## DOCUMENT PASSAGE
_ _ _ _ _ _ _

The majority— Abella, Cromwell, Karakatsanis, Wagner and Gascon JJ—said that the standard for reviewing the Board’s decision was reasonableness, and held that the Board’s decision to increase the assessment was reasonable. According to the majority, the key issue—whether the Board had authority to increase an assessment in response to a taxpayer’s complaint—wasn’t one of the four categories in Dunsmuir v New Brunswick, 2008 SCC 9, [2008] 1 SCR 190 that called for correctness review; thus reasonableness was the presumptive standard and there was no need “to engage in a long and detailed contextual analysis.” (para 34) Because the governing statute gave the Board the ability to “change” an assessment after a complaint, the majority thought it was reasonable for the Board to have done so in this case.

The minority—McLachlin CJ and Moldaver, Côté and Brown JJ—said that the standard of review was correctness, and held that the Board’s decision to increase the assessment was incorrect. According to the minority, although the Board was presumptively owed deference when interpreting its own statute, that presumption was rebutted by legislative intent, including a statutory right to apply for leave to appeal where the issue, in the words of the statute, is one “of law or jurisdiction of sufficient importance to merit an appeal and has a reasonable chance of success.” The minority said that the Board’s assessment expertise didn’t necessarily extend to general questions of law and jurisdiction. “An approach to the standard of review that relies exclusively on categories and eschews any role for context,” declaimed the minority, “risks introducing the vice of formalism into the law of judicial review.” (para 70)

_ _ _ _ _ _ _

## DATA SUPPLIED
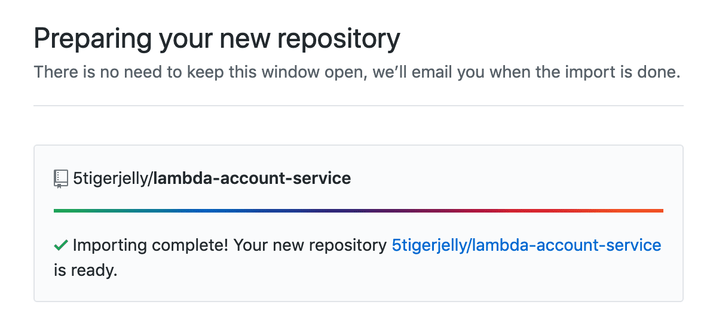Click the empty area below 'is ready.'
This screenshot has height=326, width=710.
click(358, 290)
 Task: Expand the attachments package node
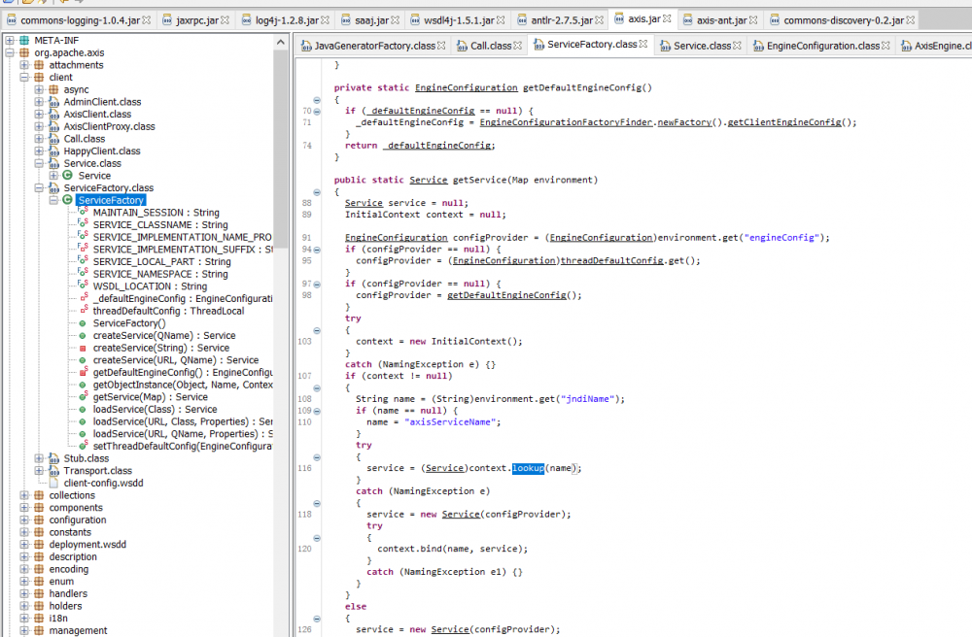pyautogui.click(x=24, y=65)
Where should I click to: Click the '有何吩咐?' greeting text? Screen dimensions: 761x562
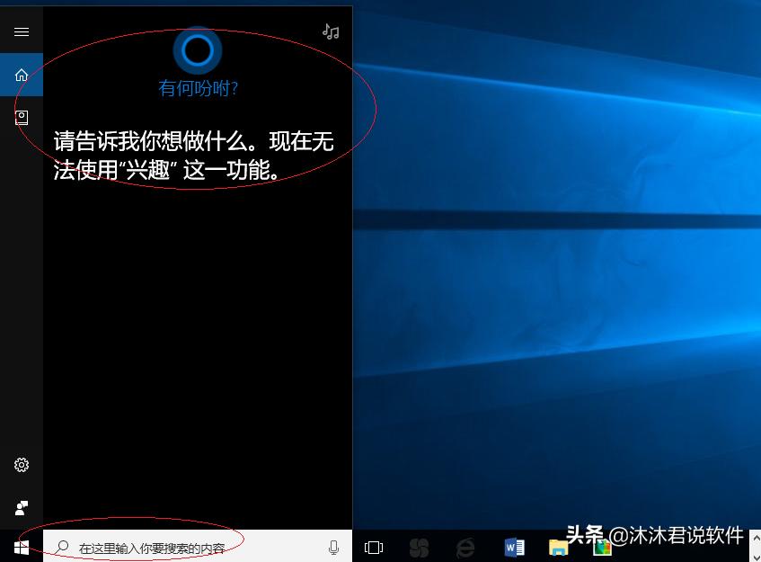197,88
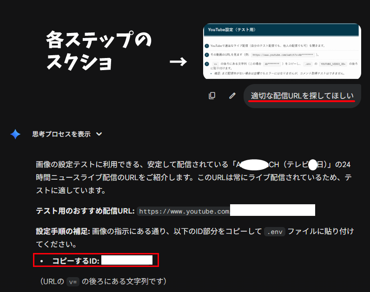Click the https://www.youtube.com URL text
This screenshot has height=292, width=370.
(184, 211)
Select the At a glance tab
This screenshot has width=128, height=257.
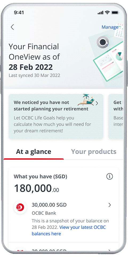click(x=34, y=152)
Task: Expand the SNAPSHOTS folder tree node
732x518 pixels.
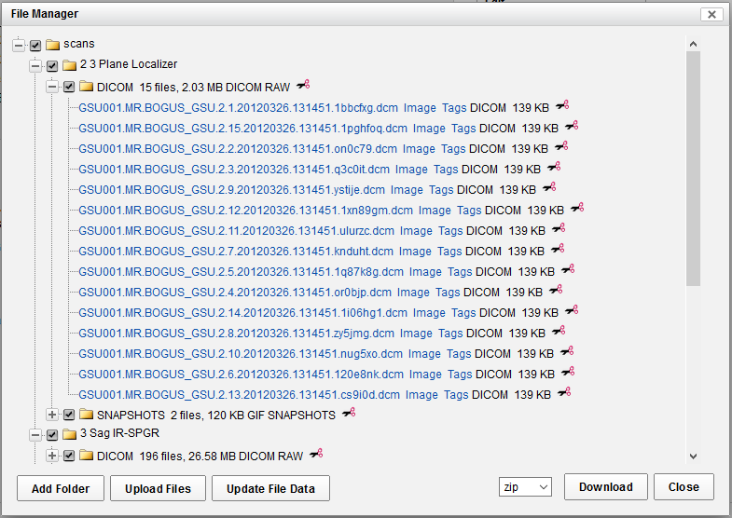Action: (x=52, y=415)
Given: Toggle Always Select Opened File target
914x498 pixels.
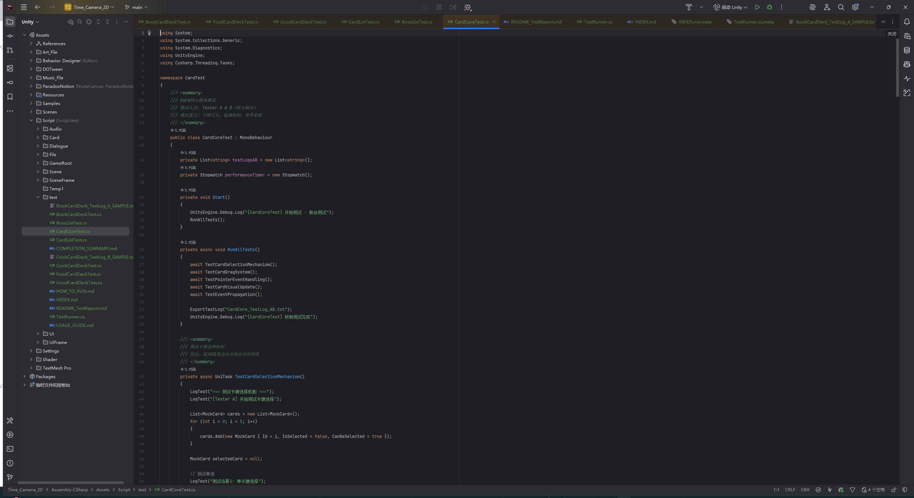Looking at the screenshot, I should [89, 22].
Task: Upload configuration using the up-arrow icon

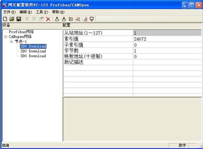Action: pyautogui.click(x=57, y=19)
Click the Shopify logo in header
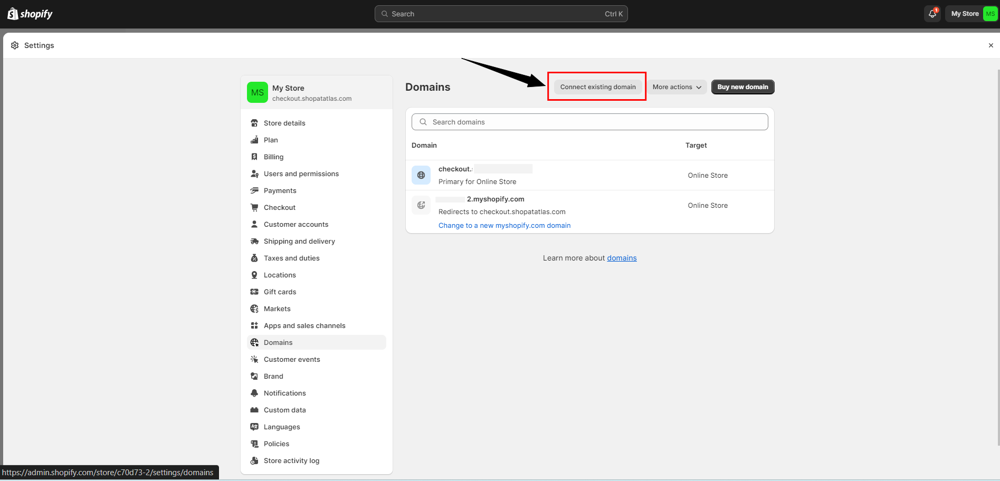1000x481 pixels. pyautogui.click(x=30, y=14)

_ _ _ _ _ _ _

## EXERCISES TO COMPLETE
a - Retype the passage on the court's standard-of-review ruling, starting with "The majority— Abella, Cromwell, Karakatsanis, Wagner" and going on through "in this case.".
b - Convert the records, starting with the line with "Select the At a glance tab" and going on through the last line of the records, into a Markdown table with the columns Row and Line. Leave out blank lines and the pictures.
The court-ruling passage and the records were taken from unrelated sources.

## SOLUTION LIST
a -
The majority— Abella, Cromwell, Karakatsanis, Wagner and Gascon JJ—said that the standard for reviewing the Board’s decision was reasonableness, and held that the Board’s decision to increase the assessment was reasonable. According to the majority, the key issue—whether the Board had authority to increase an assessment in response to a taxpayer’s complaint—wasn’t one of the four categories in Dunsmuir v New Brunswick, 2008 SCC 9, [2008] 1 SCR 190 that called for correctness review; thus reasonableness was the presumptive standard and there was no need “to engage in a long and detailed contextual analysis.” (para 34) Because the governing statute gave the Board the ability to “change” an assessment after a complaint, the majority thought it was reasonable for the Board to have done so in this case.

b -
| Row | Line |
|---|---|
| 1 | Select the At a glance tab |
| 2 | This screenshot has width=128, height=257. |
| 3 | click(x=34, y=152) |
| 4 | Task: Expand the SNAPSHOTS folder tree node |
| 5 | 732x518 pixels. |
| 6 | Action: (x=52, y=415) |
| 7 | Given: Toggle Always Select Opened File target |
| 8 | 914x498 pixels. |
| 9 | Looking at the screenshot, I should [89, 22]. |
| 10 | Task: Upload configuration using the up-arrow icon |
| 11 | Action: pyautogui.click(x=57, y=19) |
| 12 | Click the Shopify logo in header |
| 13 | 1000x481 pixels. pyautogui.click(x=30, y=14) |